Я снова нажала на звонок, на этот раз дольше. Наконец неуклюжий поворот ключа. Туго натянутая кожа на скулах Элайзы растянулась в улыбке.

— Мне можно остаться? — спросила я.

Она слегка обняла меня, как соломинку, словно боясь сломать.

— С Новым годом, — сказала она мне в шею.

Весь день я полусонная. Элайза превзошла себя и уступила мне настоящую кровать, не надувную. Она принесла мне кружку черного чая. Изредка скрипела приоткрываемая дверь, и я ощущала на себе изучающий взгляд Элайзы. Но мои глаза была закрыты. Я чувствовала запах крема, того, что она накладывает себе на шею.

Ее внимание было полностью занято Беном, так как, по ее мнению, «за ними нужно следить, чтобы они не натворили делов».

— Не трогай… Осторожно, Бен. Оставь штопор в покое, — доносился до меня ее голос.

Послышался глухой удар, как при падении стопки журналов с полки, за ним стон Элайзы. Дверь скрипнула, и я снова поймала на себе ее взгляд.

Я не представляла, сколько было времени, так как на запястье, где должны быть часы, было пусто. Если они остались на пароме, то их мог кто-то найти. А если они оказались на запястье у девушки в коротком платье и теперь смотрят на нее своим циферблатом всякий раз, когда она берет заказ? Этот предсвадебный подарок был дорогим. Я могла сказать это по футляру.

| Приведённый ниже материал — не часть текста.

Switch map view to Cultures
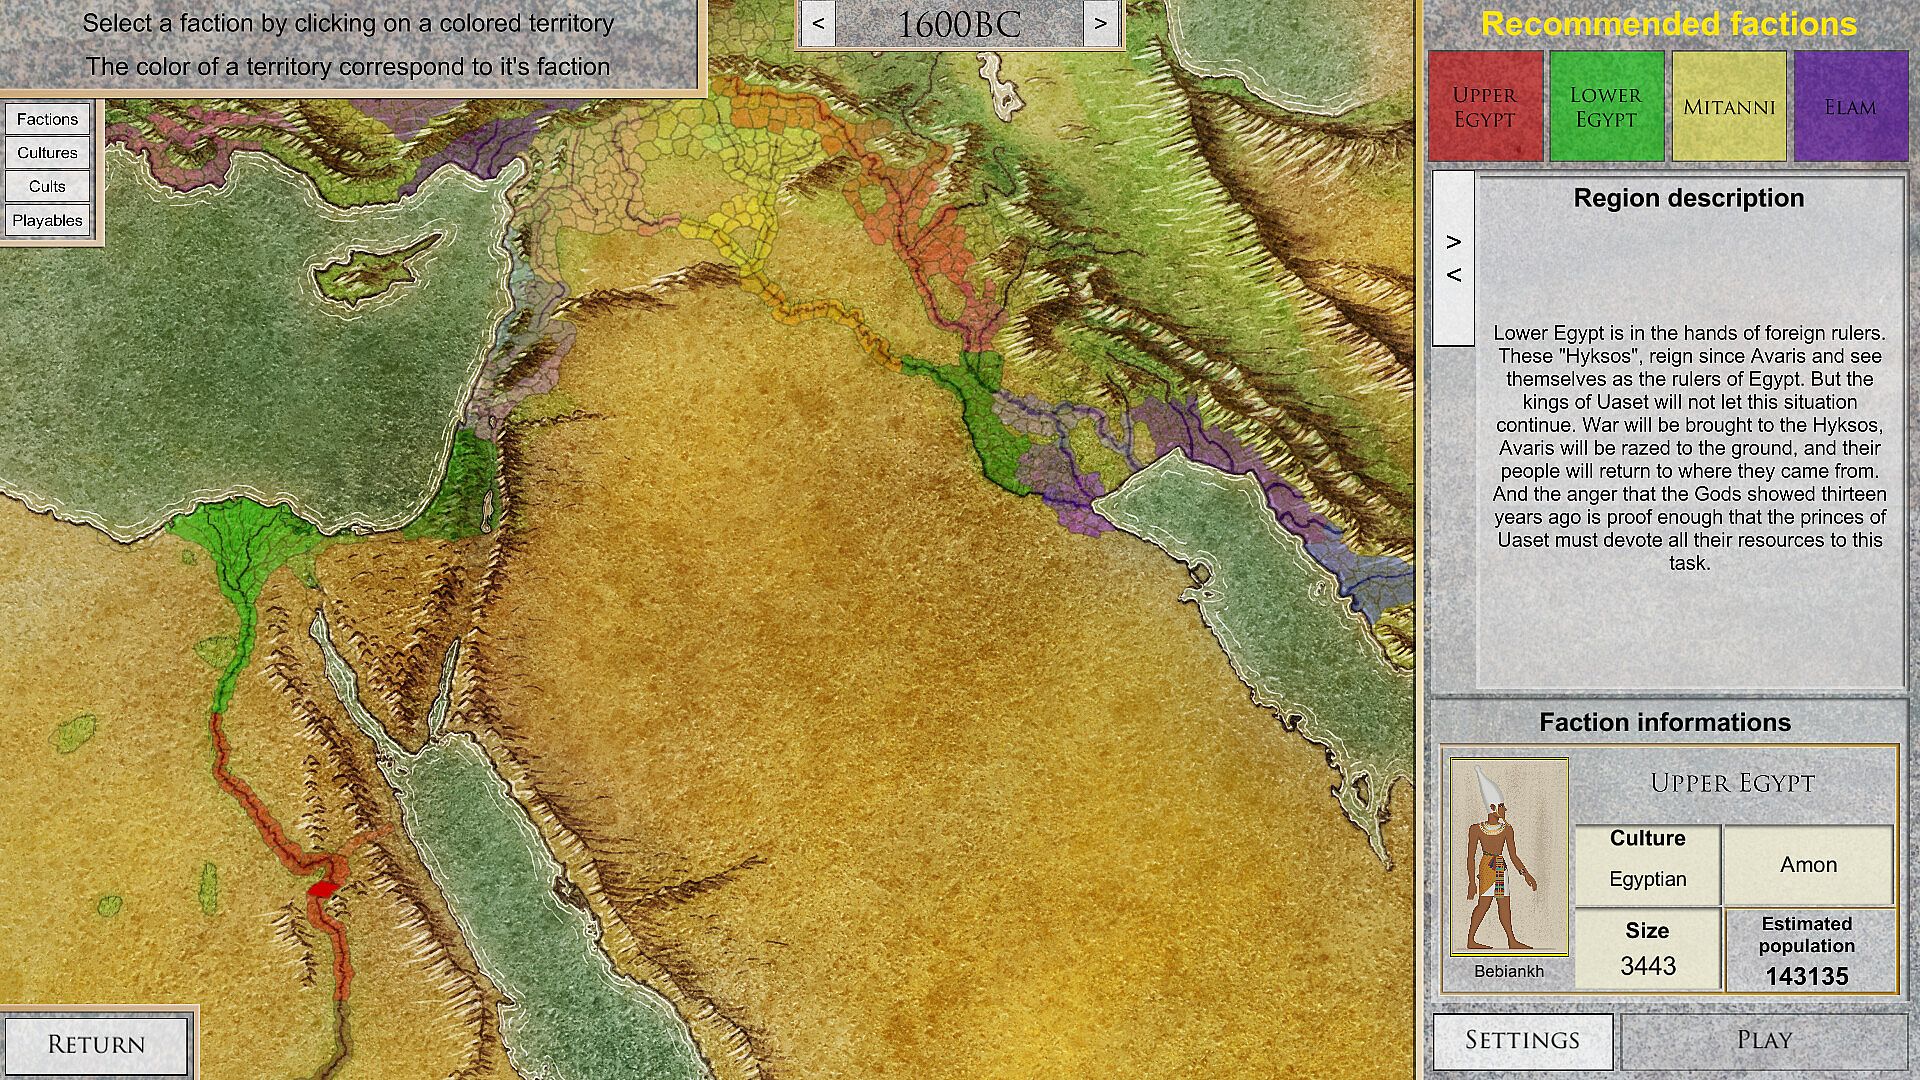Viewport: 1920px width, 1080px height. coord(47,153)
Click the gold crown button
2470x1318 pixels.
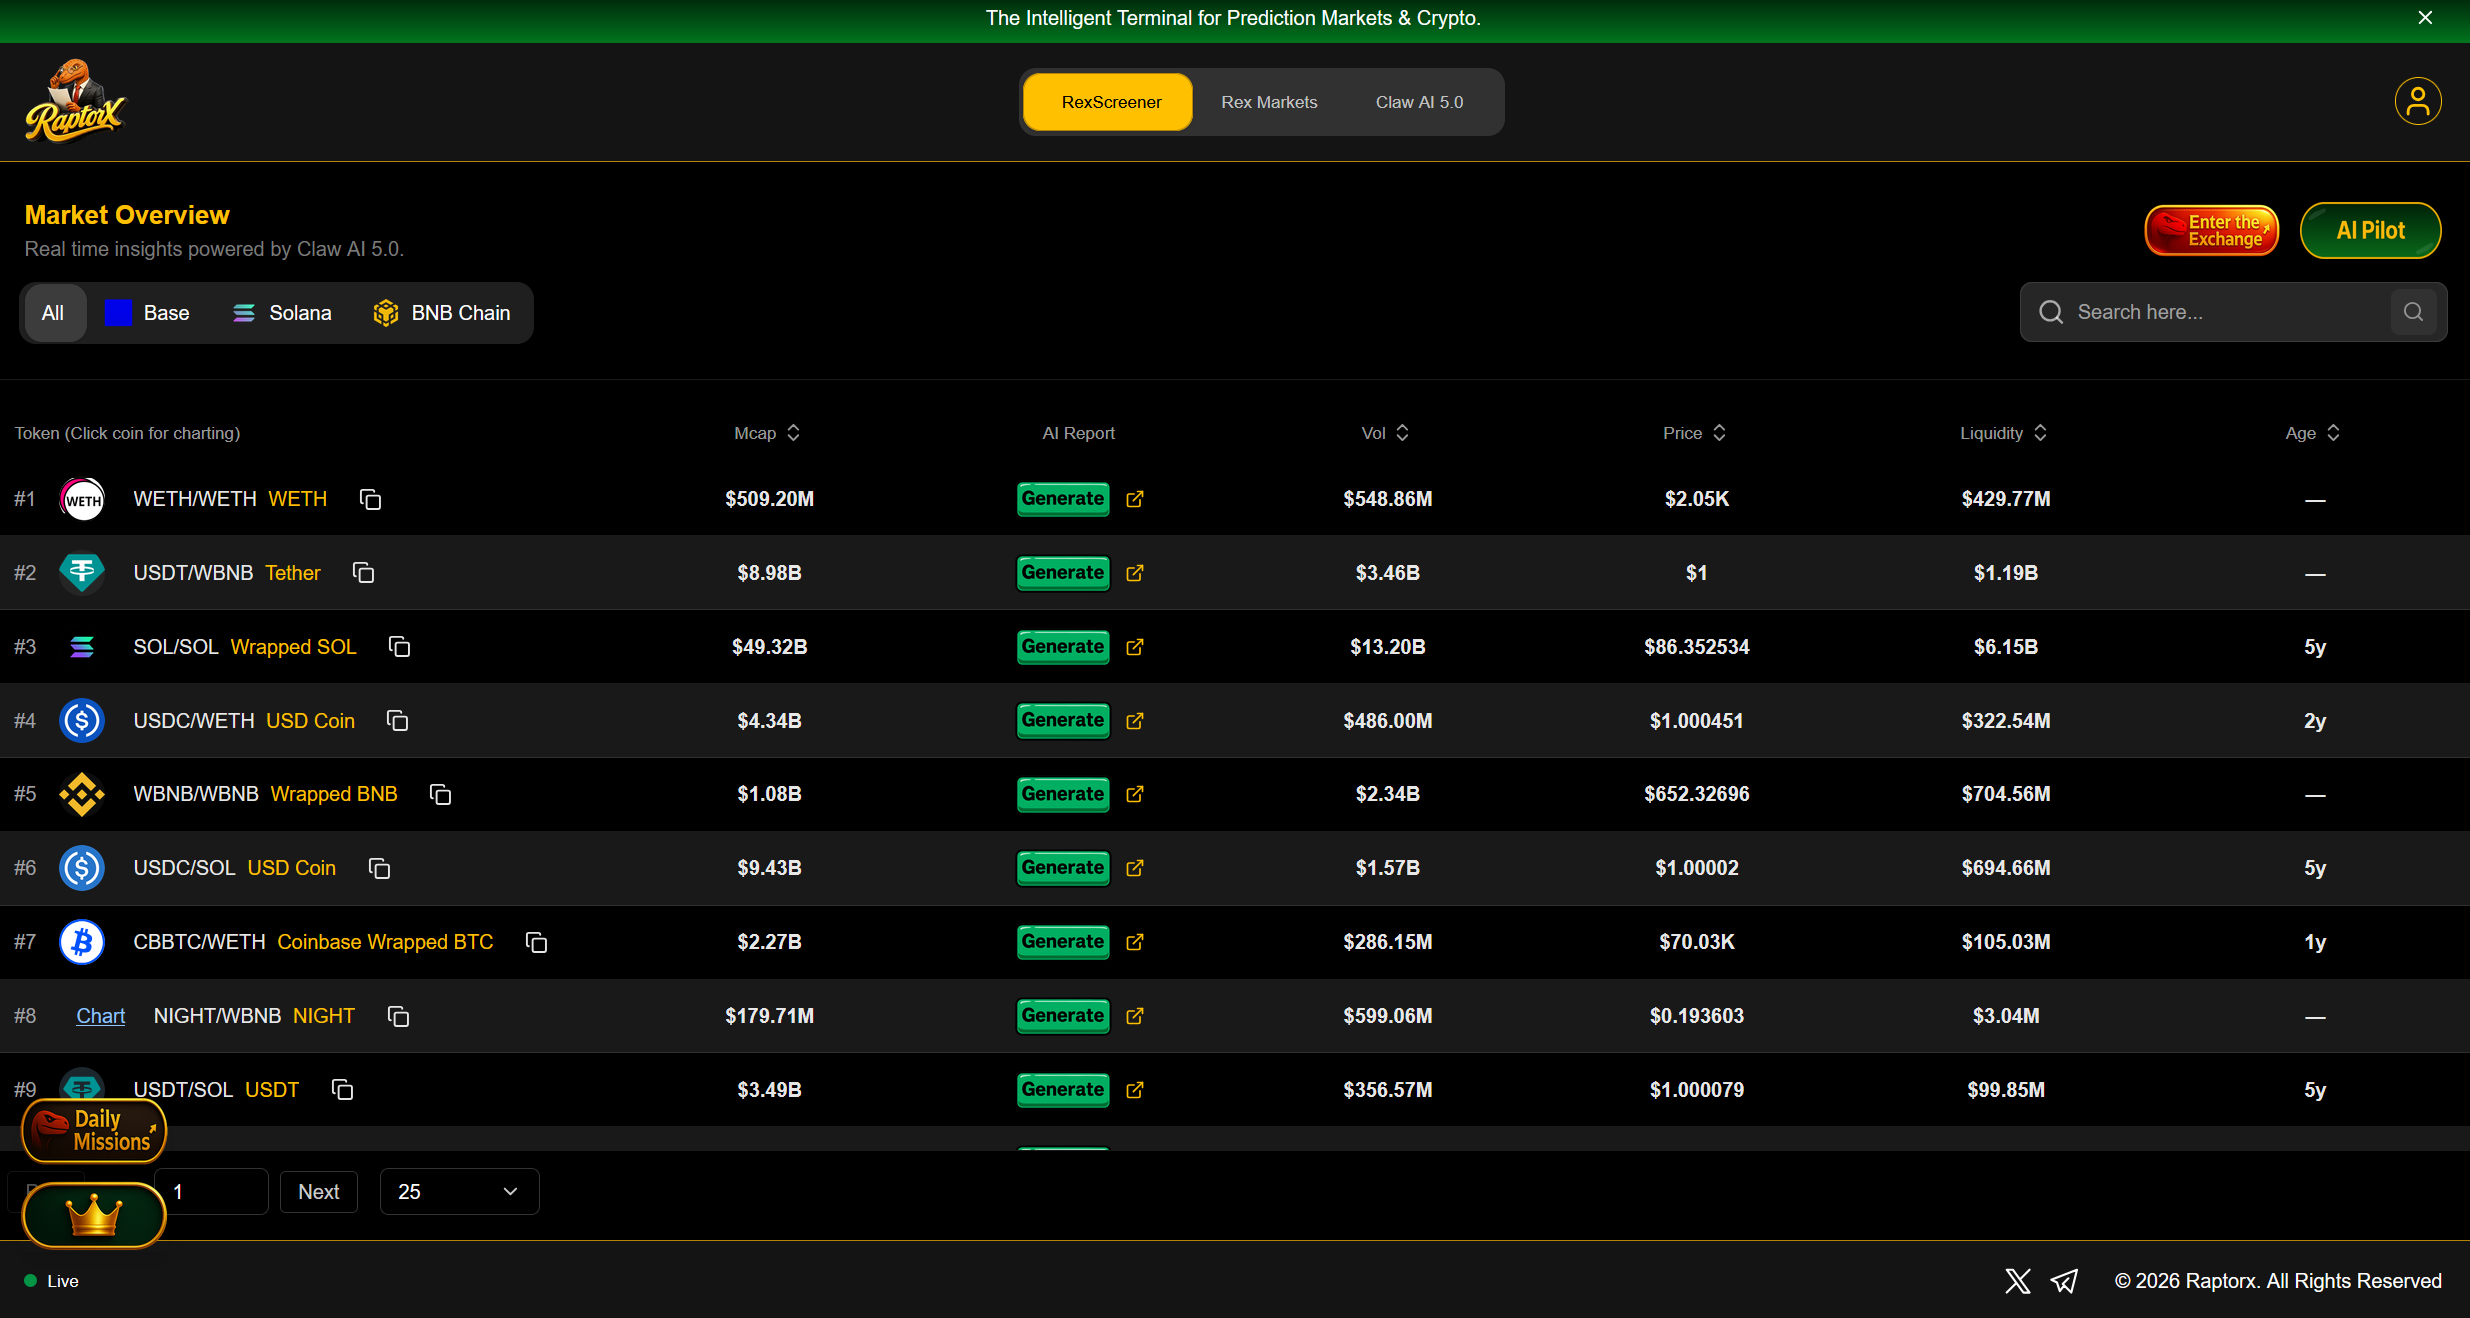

Когда я вышла из спальни Элайзы, ничего ужасного, казалось, не произошло. Бен не выглядел расстроенным от плохого питания, на нем были чистые ползунки, хотя, судя по всему, Элайзе пришлось по трудиться с завязками. У меня не было особого желания подытоживать прошедший месяц, поэтому я спросила:

— Что на самом деле произошло с Дейлом?

Она пожала плечами.

— Хотел, чтобы я ухаживала за ним, готовила ему и все такое. Как-то протянул мне свою грязную тарелку. Я сказала: «Я что, твоя мать?» После чего он странно посмотрел на меня.

Она бросила пару шлепанцев в открытый ящик. Гостиная выглядела так, словно она только что въехала или готовится спешно уехать. Картонные коробки валялись в углу, частично заполненные зубчатыми абажурами и неидентифицируемой одеждой. В одной коробке находилась коллекция блюд и асимметричные шляпы.

— Что это такое? — спросила я.

— На благотворительные цели. Освобождаю место, надоел бардак.

И вот так она встречает Новый год? Упаковывая вещи в ящики? Ее волосы неуклюже топорщились, а шея казалась длиннее и тоньше прежнего. Вид у нее был какой-то измученный. Она нервно села на диван, словно он был усыпан битым стеклом.

— Ты вчера вечером ходила куда-нибудь, на вечеринку например? — спросила я.

Она с удивлением посмотрела на меня.

— На тебе классный свитер.

Я взглянула на него. Один рукав был заляпан апельсиновой рвотой.